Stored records
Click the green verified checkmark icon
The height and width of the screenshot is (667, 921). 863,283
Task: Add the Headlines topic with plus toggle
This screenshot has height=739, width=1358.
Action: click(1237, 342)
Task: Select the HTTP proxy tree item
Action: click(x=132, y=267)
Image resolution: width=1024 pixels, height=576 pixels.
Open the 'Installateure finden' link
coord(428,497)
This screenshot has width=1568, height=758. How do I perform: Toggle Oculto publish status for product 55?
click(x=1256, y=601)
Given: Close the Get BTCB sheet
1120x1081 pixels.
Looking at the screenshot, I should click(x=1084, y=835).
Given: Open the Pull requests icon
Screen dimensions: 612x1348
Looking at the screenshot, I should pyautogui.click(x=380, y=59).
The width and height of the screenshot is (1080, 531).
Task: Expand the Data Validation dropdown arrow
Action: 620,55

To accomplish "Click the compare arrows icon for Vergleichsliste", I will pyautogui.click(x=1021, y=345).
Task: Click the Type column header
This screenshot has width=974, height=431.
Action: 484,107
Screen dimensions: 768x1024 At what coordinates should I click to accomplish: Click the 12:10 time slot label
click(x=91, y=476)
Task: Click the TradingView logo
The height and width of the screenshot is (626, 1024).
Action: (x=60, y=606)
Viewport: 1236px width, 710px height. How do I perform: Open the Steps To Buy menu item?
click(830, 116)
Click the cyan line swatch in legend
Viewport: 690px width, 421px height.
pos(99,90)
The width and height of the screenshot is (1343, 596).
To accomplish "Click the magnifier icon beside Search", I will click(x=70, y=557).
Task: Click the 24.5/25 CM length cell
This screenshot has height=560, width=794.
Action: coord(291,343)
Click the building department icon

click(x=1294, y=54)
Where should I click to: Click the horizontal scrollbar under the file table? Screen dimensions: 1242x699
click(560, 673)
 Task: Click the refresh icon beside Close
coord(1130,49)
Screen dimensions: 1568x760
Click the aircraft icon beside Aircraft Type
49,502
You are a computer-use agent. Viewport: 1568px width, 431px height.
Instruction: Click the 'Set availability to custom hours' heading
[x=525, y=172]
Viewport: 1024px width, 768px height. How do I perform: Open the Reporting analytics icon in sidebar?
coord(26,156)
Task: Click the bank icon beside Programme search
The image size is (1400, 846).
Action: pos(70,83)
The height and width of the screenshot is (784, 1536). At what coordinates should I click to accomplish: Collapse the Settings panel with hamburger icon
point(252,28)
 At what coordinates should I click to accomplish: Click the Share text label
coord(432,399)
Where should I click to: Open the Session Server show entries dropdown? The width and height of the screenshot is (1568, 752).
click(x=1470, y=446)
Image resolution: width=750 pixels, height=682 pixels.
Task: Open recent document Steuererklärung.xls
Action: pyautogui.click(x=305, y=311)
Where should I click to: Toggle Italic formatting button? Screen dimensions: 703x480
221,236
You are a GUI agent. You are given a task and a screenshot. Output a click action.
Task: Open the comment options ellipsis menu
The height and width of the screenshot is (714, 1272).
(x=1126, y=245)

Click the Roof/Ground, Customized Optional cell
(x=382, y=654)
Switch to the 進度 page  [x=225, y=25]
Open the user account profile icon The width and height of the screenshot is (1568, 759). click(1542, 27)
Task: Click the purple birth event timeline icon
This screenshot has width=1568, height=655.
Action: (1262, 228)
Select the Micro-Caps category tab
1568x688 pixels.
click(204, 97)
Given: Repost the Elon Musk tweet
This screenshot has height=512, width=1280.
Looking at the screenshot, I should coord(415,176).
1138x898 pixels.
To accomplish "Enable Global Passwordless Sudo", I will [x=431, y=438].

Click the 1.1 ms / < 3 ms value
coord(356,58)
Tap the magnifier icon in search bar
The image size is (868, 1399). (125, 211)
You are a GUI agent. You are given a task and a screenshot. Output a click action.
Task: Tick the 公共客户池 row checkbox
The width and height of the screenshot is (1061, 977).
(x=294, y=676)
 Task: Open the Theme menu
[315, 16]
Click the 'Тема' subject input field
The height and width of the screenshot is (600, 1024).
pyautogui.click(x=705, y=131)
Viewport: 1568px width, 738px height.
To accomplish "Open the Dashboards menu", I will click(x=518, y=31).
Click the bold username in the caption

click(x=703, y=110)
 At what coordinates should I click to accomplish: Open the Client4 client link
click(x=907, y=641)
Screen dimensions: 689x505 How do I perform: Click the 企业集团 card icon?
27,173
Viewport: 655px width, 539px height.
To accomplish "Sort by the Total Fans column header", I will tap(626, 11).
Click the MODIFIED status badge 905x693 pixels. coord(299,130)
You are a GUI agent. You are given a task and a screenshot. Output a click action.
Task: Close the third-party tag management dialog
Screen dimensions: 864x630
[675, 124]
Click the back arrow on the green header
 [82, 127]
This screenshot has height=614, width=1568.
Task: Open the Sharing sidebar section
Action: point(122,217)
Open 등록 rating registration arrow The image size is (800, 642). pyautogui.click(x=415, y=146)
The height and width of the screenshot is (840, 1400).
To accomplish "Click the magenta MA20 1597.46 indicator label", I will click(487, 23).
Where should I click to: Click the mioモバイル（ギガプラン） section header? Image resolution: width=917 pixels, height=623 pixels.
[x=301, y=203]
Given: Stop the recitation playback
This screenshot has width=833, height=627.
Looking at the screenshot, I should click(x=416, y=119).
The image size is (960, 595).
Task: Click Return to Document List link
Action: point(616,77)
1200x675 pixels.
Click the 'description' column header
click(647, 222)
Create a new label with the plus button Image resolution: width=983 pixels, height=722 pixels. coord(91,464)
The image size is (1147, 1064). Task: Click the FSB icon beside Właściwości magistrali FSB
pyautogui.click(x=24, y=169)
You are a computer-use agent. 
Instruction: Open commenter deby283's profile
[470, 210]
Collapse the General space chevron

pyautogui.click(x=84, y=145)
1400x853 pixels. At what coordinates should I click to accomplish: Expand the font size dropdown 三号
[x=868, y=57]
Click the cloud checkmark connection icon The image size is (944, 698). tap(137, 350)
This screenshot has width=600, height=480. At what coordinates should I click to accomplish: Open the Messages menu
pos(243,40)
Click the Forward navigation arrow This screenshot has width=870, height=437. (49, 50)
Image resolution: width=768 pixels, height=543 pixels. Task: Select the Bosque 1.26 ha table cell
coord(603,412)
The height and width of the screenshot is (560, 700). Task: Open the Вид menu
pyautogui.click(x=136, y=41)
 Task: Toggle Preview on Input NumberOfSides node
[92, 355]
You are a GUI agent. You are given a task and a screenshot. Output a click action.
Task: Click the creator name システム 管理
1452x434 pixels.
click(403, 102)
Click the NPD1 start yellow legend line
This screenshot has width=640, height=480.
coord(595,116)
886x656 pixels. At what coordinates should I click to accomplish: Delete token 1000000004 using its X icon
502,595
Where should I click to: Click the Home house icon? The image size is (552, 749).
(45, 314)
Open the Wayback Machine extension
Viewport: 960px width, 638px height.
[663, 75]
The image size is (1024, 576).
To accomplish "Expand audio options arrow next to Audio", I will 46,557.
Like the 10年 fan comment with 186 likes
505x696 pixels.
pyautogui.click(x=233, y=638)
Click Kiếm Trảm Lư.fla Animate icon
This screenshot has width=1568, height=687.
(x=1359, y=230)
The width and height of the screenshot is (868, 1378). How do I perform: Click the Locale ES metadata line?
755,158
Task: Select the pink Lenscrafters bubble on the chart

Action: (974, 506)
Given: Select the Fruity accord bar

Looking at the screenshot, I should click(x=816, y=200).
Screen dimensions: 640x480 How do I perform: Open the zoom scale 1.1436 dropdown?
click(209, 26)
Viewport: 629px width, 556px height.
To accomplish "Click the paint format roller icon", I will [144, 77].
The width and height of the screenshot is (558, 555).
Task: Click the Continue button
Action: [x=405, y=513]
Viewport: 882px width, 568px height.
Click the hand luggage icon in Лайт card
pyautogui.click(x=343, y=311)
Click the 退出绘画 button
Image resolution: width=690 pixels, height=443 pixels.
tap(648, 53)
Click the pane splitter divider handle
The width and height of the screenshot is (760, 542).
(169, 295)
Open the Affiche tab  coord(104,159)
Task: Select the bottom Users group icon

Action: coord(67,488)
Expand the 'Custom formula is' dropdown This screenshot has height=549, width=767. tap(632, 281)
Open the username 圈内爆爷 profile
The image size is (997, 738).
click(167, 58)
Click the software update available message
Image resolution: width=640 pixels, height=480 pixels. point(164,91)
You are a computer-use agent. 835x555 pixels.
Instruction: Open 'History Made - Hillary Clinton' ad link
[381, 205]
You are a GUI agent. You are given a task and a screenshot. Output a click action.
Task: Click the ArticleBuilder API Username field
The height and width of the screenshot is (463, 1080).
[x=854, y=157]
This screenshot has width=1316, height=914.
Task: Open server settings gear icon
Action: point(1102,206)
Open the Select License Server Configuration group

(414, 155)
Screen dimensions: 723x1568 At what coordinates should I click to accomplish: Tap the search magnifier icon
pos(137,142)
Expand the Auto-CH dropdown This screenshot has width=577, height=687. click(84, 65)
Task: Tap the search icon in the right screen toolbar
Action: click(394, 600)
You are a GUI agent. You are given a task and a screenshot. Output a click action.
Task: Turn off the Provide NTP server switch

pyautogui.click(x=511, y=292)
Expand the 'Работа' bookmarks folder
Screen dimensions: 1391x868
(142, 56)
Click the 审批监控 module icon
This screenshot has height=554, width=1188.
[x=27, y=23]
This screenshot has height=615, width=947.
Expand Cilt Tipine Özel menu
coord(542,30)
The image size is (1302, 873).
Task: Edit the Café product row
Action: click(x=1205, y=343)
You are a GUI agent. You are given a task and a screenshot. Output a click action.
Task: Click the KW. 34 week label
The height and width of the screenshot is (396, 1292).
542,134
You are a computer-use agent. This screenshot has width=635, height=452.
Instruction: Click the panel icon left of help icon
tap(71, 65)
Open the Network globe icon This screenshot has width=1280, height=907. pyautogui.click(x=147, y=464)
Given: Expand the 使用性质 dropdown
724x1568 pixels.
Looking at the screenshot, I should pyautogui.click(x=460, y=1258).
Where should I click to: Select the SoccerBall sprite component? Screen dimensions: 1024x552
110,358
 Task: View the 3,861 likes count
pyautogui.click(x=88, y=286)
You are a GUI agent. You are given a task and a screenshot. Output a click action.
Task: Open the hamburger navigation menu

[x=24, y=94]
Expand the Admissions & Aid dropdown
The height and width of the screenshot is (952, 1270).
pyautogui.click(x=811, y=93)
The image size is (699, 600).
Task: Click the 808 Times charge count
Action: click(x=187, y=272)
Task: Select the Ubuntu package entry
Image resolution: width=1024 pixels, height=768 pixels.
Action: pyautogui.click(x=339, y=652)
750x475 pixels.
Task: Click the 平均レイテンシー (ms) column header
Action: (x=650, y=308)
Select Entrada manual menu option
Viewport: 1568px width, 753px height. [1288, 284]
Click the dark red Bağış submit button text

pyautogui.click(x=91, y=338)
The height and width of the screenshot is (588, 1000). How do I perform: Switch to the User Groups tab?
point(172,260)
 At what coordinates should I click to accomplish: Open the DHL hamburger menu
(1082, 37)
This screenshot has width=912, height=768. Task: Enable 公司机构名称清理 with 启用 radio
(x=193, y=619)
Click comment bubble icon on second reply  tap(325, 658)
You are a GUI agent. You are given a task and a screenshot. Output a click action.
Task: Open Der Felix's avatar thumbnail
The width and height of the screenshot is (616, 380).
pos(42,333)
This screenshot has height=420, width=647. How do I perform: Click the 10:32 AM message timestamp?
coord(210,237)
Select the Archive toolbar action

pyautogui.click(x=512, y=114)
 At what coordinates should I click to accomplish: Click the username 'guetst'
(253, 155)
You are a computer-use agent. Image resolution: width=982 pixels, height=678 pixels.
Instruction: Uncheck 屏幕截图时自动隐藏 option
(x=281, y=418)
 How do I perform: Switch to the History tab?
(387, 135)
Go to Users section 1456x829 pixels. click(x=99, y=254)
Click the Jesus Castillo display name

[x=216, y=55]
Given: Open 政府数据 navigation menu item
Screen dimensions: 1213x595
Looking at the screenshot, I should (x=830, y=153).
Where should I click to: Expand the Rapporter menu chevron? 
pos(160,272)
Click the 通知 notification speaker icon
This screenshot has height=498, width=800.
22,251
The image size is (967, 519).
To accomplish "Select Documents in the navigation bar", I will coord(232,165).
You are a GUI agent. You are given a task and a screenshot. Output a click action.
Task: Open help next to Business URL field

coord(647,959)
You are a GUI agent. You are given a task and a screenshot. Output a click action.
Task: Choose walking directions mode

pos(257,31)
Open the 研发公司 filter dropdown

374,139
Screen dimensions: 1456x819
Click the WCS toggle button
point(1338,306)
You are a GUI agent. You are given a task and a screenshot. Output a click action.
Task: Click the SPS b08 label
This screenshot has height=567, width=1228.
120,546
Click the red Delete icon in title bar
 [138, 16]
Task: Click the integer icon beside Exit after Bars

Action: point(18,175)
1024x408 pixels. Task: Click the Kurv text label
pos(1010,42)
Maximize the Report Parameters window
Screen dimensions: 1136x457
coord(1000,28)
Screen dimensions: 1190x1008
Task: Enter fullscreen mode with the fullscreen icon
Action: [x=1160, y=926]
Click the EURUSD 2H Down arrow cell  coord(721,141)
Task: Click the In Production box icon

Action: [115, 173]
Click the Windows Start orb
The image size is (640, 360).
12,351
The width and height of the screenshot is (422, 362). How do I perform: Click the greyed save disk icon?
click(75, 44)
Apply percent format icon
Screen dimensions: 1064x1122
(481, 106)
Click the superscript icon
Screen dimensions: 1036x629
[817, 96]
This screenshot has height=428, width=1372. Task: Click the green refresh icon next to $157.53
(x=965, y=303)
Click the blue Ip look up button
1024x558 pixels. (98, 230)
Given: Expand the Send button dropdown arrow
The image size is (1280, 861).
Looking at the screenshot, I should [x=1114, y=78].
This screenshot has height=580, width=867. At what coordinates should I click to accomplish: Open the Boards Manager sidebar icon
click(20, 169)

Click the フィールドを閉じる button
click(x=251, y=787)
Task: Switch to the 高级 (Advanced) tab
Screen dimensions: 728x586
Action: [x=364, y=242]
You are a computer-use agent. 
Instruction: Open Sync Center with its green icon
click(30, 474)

▶ [Action item]: Each line from the top of the records down to the one with "Given: Open the Pull requests icon" must be retyped exactly; include both ends and nothing else.

▶ [Reply]:
Click the green verified checkmark icon
The height and width of the screenshot is (667, 921). 863,283
Task: Add the Headlines topic with plus toggle
This screenshot has height=739, width=1358.
Action: click(1237, 342)
Task: Select the HTTP proxy tree item
Action: click(x=132, y=267)
Image resolution: width=1024 pixels, height=576 pixels.
Open the 'Installateure finden' link
coord(428,497)
This screenshot has width=1568, height=758. How do I perform: Toggle Oculto publish status for product 55?
click(x=1256, y=601)
Given: Close the Get BTCB sheet
1120x1081 pixels.
Looking at the screenshot, I should click(x=1084, y=835).
Given: Open the Pull requests icon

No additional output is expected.